#### Extract provided ####
But Roberts tends to be a believer in stare decisis, a legal principle that translates to sticking with precedent. Last June, he voted with the court’s liberals to strike down an abortion statute in Louisiana, on the basis that the law was practically identical to the Texas one four years prior, which the court blocked. Most recently, he ruled against the court’s decision to uphold an “unprecedented” law in Texas that bans abortion after just six weeks of pregnancy.
Roberts is also widely considered an institutionalist, protective of the court’s reputation and wary of perceptions that it is partisan or politicized. Legal scholars say it’s difficult to predict what side of the Mississippi case he’ll land on, but either way, “he’s no longer the swing vote” because of Barrett’s addition to the court last year, Ziegler told Insider.
“We’d still be watching for that, essentially to see if he can persuade Kavanaugh and Barrett to come along with him. But he doesn’t actually have control. It’s more just the possibility that he’ll be able to convince his colleagues. He’s a lot less powerful than he was,” Ziegler added.
####
_Task to carry out_
Please explain, using the passage about Roberts and the court, why he voted with the court's liberals to strike down the Louisiana abortion statute.
#### Supplied information ####
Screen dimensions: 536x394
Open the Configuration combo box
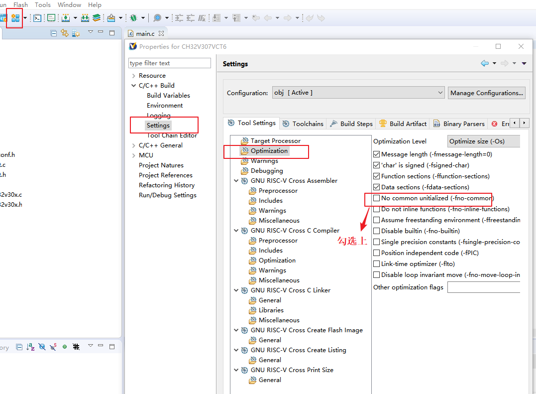pos(358,93)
####
_Output for this exercise_
He voted to strike it down because the Louisiana law was practically identical to the Texas law that the court had blocked four years earlier. This fits his belief in stare decisis, the principle of sticking with precedent.